Our latest project, a collaboration with ETH Zurich and horao GmbH and featuring their wonderful NOVA 3D LED grid, will be premiered at the French Connection Friday Late at the V&A museum in London on 31 October 2008.
Planes, missiles and other hardware that deflect or otherwise avoid radar detection were key in the race for world supremacy. Detection avoidance, or stealth technology, was one of many ‘developments’ to emerge from the Cold War.
In the Stealth project, two grids of triggers target and launch missiles across an abstracted 3D space at each other, attempting to avoid radar detection and annihilate the opposition.
However, in contrast to the Mutually Assured Destruction madness of the arms race, the piece acts as a collaborative spatial musical instrument – each ‘missile’ emits sounds based on its relative position and the conditions it encounters along its trajectory.
The Stealth Project developed from research into the creative possibilities of volumetric, or 3D, visualisation techniques. Recent Squidsoup experiments using a Baby NOVA (the physical centrepiece of this project) suggested that this kind of three-dimensional light grid has considerable potential for abstract gaming applications.
Three days in Zurich experimenting with NOVA, a 3D LED grid system developed by ETHZ (Swiss Institute of Technology). Very interesting to see what works and what doesn’t. These images do not do the system justice: beside being 2D representations of a 3D visual, they don’t fully convey the shimmering beauty of NOVA, especially in the dark.
The ‘Baby NOVA’ is a 10x10x10 grid; this one was at Technopark, Zurich. The large one is a 50x50x10 grid, and is publicly viewable at Zurich Central Station.
We tried out a range of effects and ideas; mainly randomness, dynamic 3D geometry, and a combination of 2D and 3D imagery; using the 3D grid to represent 2D imagery (mainly from a webcam in these experiments), but using all of the voxels/LEDs,and focusing on a single ‘sweet-spot’. The image is surprisingly clear from one viewpoint, but abstracted from any other position.
The large NOVA at the Central Station is relatively flat, and too high up for best results, but sweet-spot visuals and 3D geometries do still work, and have an extraordinary not-quite-there effect, as though they inhabit physical space yet are not there…
… exploring the magnificent light properties of Aerogel (see earlier post here).

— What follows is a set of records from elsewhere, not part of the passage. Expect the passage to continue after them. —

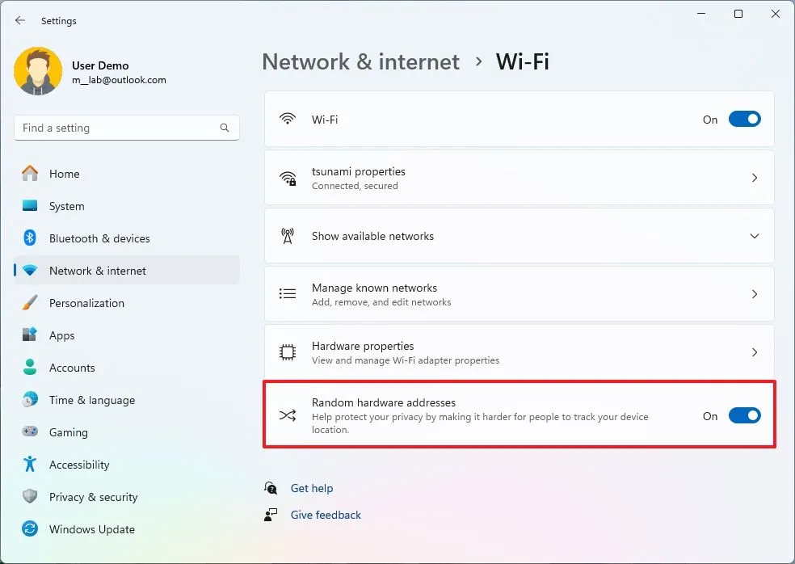
Task: Open the Accounts settings section
Action: click(72, 368)
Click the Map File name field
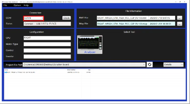This screenshot has height=104, width=190. [123, 24]
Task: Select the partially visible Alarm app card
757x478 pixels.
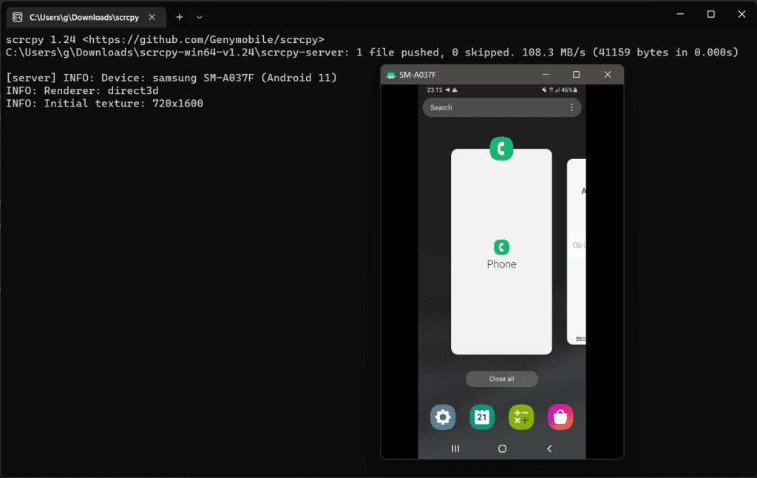Action: click(577, 252)
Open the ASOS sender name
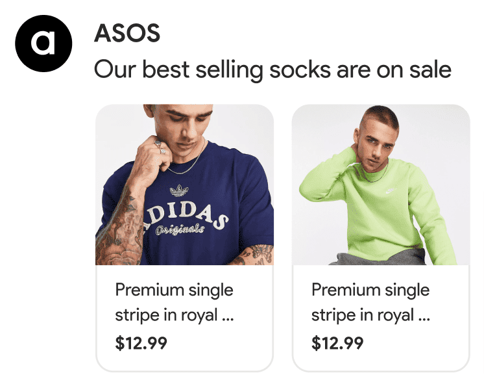This screenshot has height=386, width=484. coord(127,33)
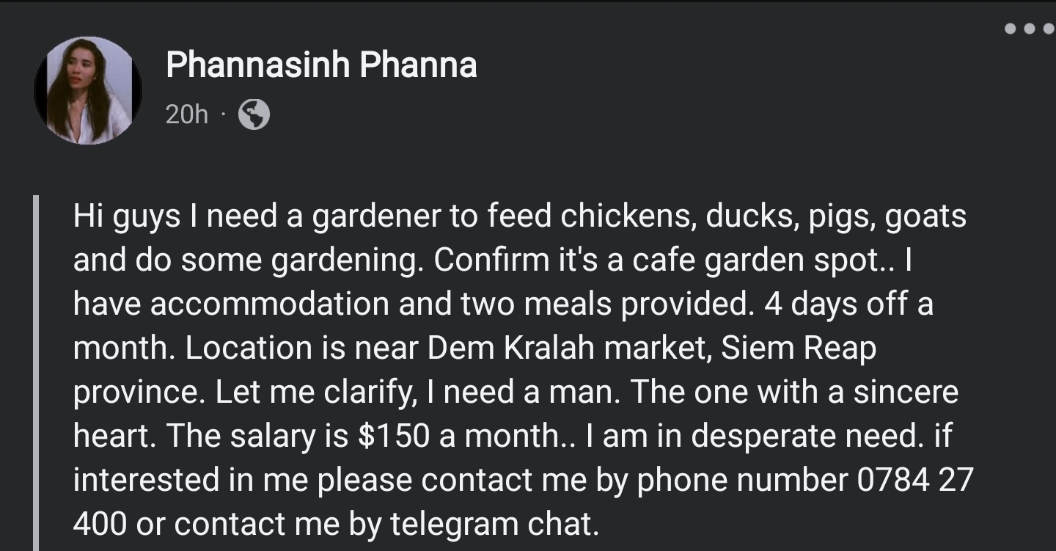Viewport: 1056px width, 551px height.
Task: Open Phannasinh Phanna's profile picture
Action: point(88,90)
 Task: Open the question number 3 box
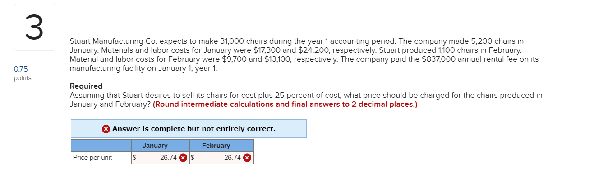click(35, 27)
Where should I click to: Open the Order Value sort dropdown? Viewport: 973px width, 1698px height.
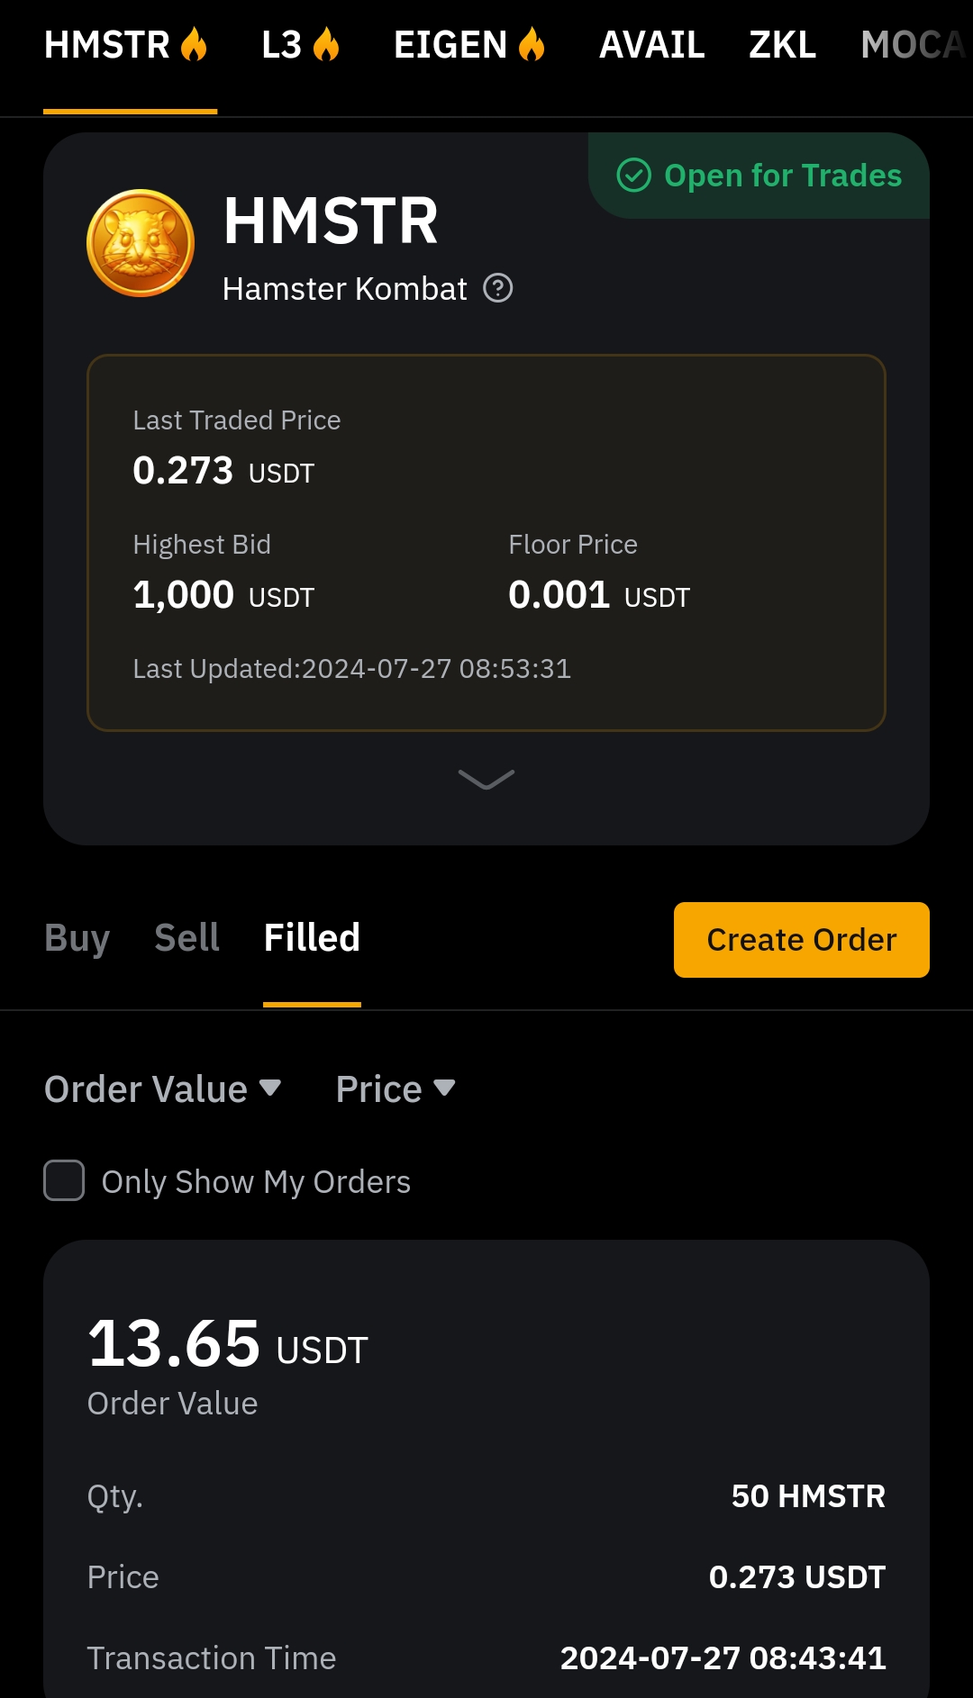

This is a weird and wonderful substance. Projecting through it is akin to projecting in a smoke-filled environment, but it’s a solid space. These images don’t do the physical reality justice. More soon.

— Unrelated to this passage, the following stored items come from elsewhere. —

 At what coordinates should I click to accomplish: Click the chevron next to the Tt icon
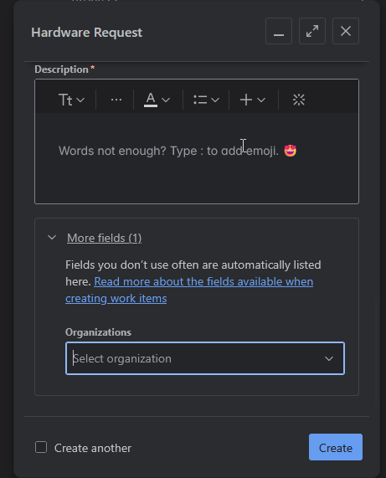coord(80,100)
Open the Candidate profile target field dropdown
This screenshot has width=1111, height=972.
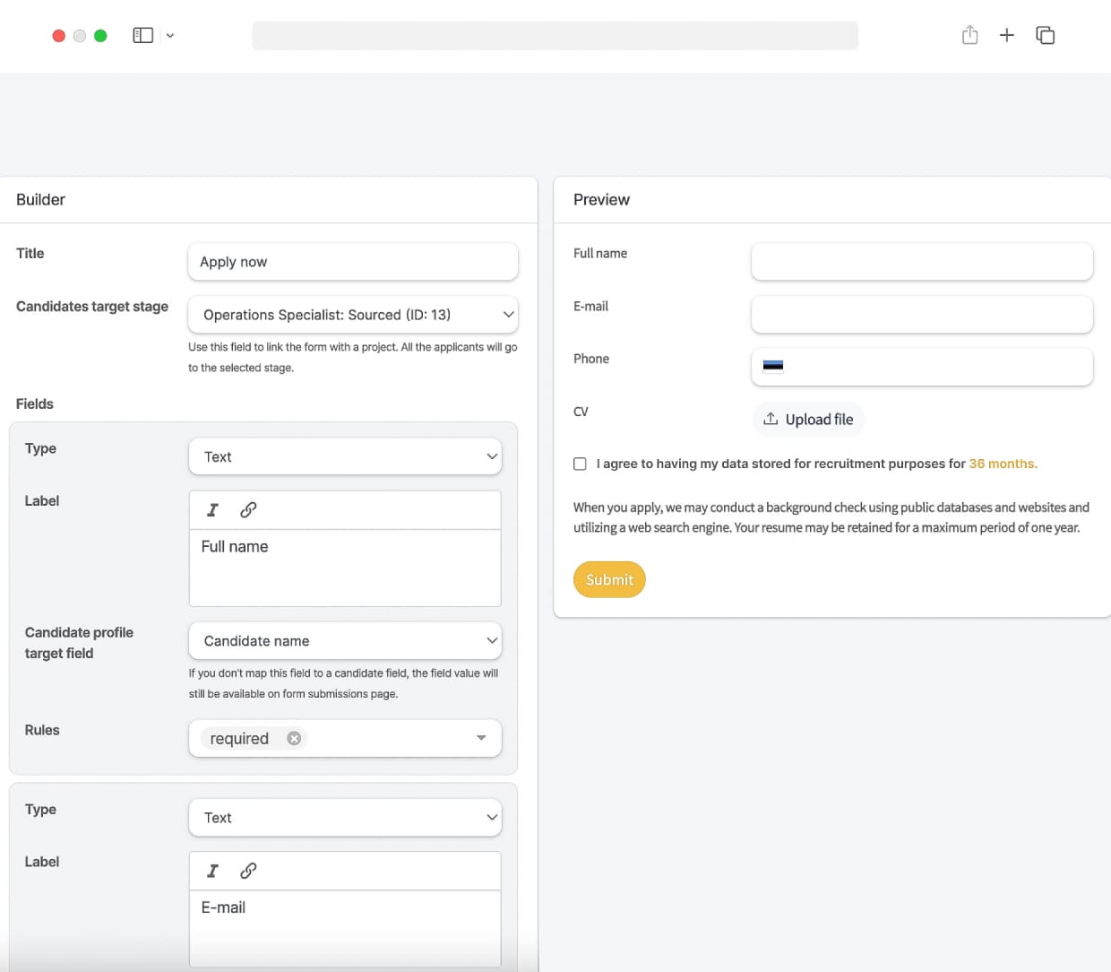(x=345, y=640)
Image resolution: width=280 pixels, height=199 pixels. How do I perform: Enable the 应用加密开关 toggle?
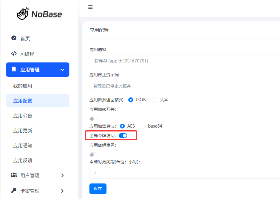point(94,119)
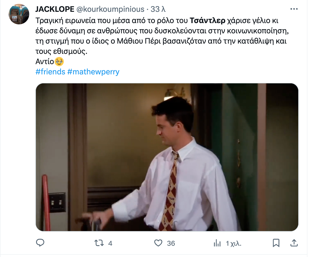Open the Chandler GIF image
The width and height of the screenshot is (309, 257).
pyautogui.click(x=167, y=157)
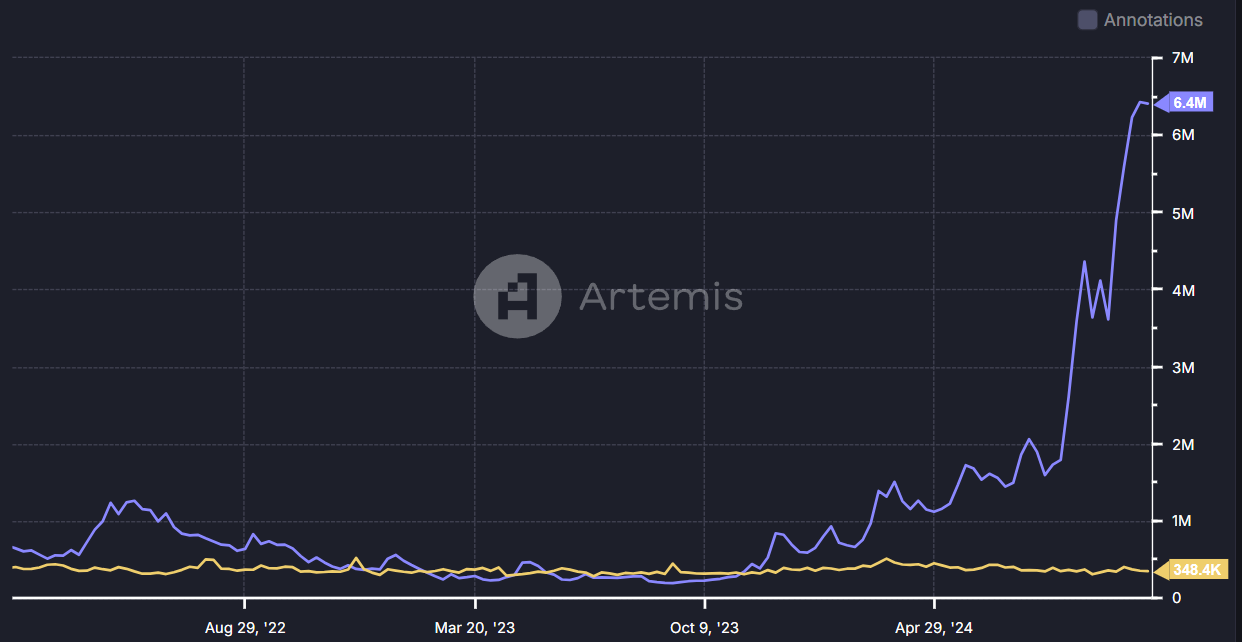Click the square legend icon beside Annotations

pos(1086,19)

One way to control light in 3 dimensions is to put loads of lights in a space and control each light. I’ve always loved this idea ever since seeing the work of Jim Campbell. Although not 3D, his use of low resolution 2D grids of lights is highly evocative and beautiful.
Taking it into 3D causes headaches mainly because of the numbers of lights/LEDs involved. A 32×24 2D grid needs 768 lights; a 32x24x24 3D grid needs 18,432. Search 3D grid in Youtube and you get anything from 3x3x3 up to, currently, 16 cubed.
A nice example of a larger cube – apparently modular – is by James Clar
NOVA, developed by the Swiss Institute of Technology, is an interesting one. A grid of LED clusters, 10cm apart and in 3cm spheres, in 10x10x10 modules.
There’s a 50x50x10 module at Zurich Central station.
Aerogel apparently holds 5 record properties, including the best insulator and lightest solid on the planet. It is used by NASA to collect space dust, and this in turn was an inspiration for Liliane Lijn to produce a piece of work using Aerogel at Riflemakers in Soho (London) – see here.
We have a piece of Aerogel, kindly provided by Airglass AB, and it is extraordinary stuff, and visually absolutely beautiful. Half way between glass and nothing, like a chimera or ghost.
It does weird things with light; it looks yellow outdoors and blue indoors; light reflects/refracts off it in interesting ways.